Let's just run with the "AI training" misconception.
There's a document. It was created by an author. The author has the exclusive right to copy the document in its entirety onto his own website (copy=1,violation=0). Your browser knocks on the door. It asks for the document. The author's website copies the document over the network onto your browser's process memory (copy=2,violation=0). That's fine, because the author's HTTP server initiated and the author intended to authorize the copy.
After that thing get murky, several copies are made but to what purpose ?
Web browser copies it into its cache on disk (used,eg, if you do a page refresh avoid downloading again over the Internet). Is this a legal copy ? This is a standard browser thing. Other similar copies might be made, eq by squid (a caching and forwarding HTTP web proxy). I will ignore these copies as no one seems to be upset about them. (Actually that is not entirely true.)
You read the document, another copy is made that resides in your brain's memory. Is this legal ? It is not mentioned in copyright legislation but it is implied as part of the intended use of the document so that you may learn whatever the document talks about. If a friend is sitting next to you I can see no legislation that prevents s/he from also reading it - thus several copies might be made.
What if, instead, the web browser does not present it to a human but to an artificial human (an AI) then a copy will be made in the AI's memory. It is this copy that is being objected to. What is the difference between a copy being held in grey matter and one in silicon ?
Or is the disagreement not how it is held but the use to which it will be put ? An AI will, presumably, be used for commercial gain, is that the problem ? But if I read a book about Python is that not commercial gain if I get a job as a Python programmer ?
Or is it that the AI might further disseminate the knowledge.

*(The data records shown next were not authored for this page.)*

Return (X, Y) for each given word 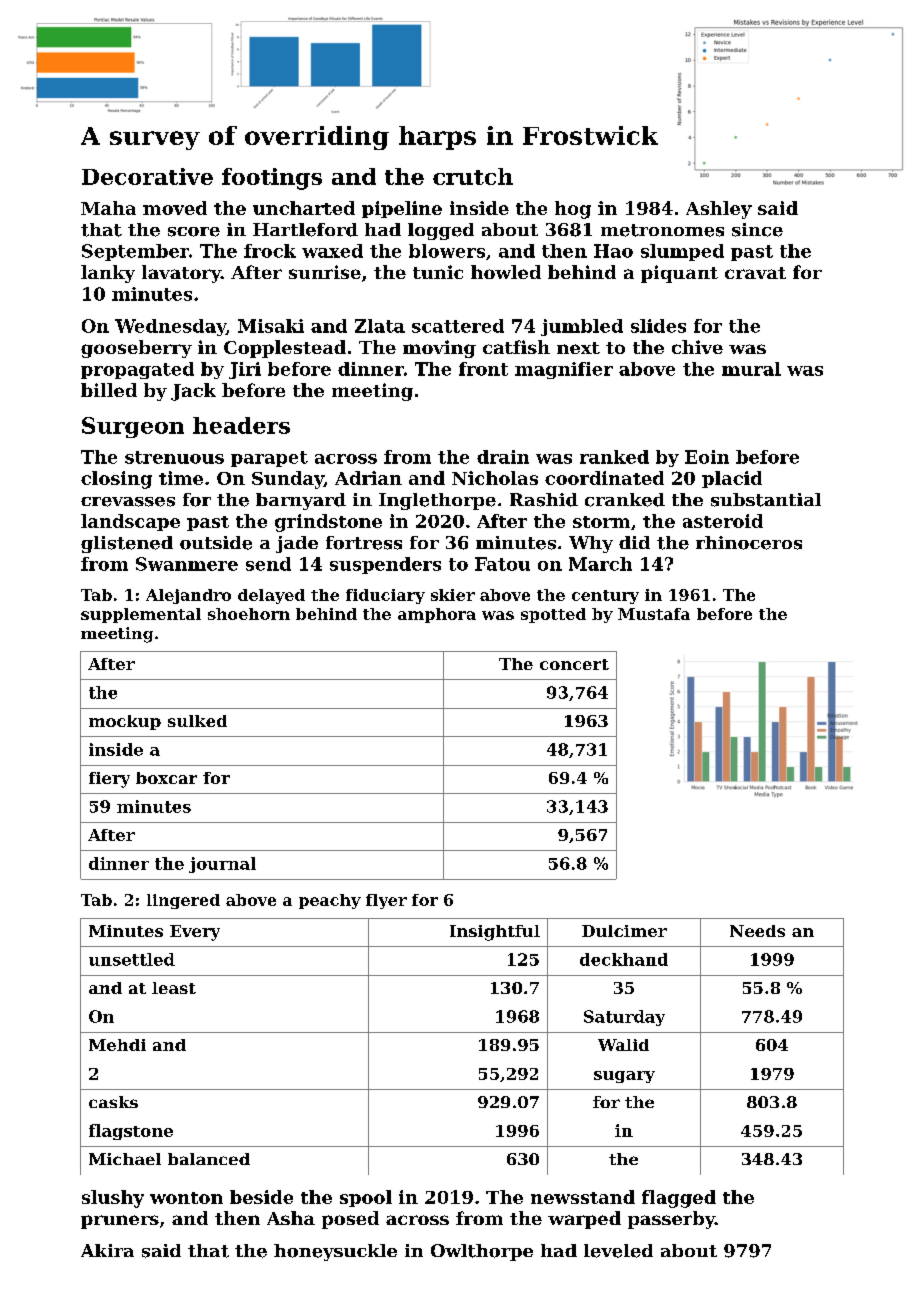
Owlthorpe (482, 1252)
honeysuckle (335, 1252)
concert (574, 664)
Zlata (380, 326)
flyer (386, 901)
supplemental (141, 615)
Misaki (271, 326)
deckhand (624, 959)
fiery (109, 780)
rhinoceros (749, 543)
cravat (755, 273)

We might be getting somewhere here as the Disney Corporation has objected to parents who sing their copyrighted "Happy Birthday" song at their kids' parties.
Whatever. The point is not the copies but the purpose of the copies. This is what needs to be discussed.
I think that we need an enhancement to robots.txt where the web site (copyright owner) can say to what purposes copies may be made. All mechanical readers (ie all but humans) would be obliged to obey it. This would add little overhead, indeed search engine spiders already do so. What uses: web indexing; AI learning; quoting of small sections; quoting of entire document; ... The list of different uses needs discussion. I have zero faith that the AI cowboys would take any heed - they are entitled and seem to think that the world owes themselves a living.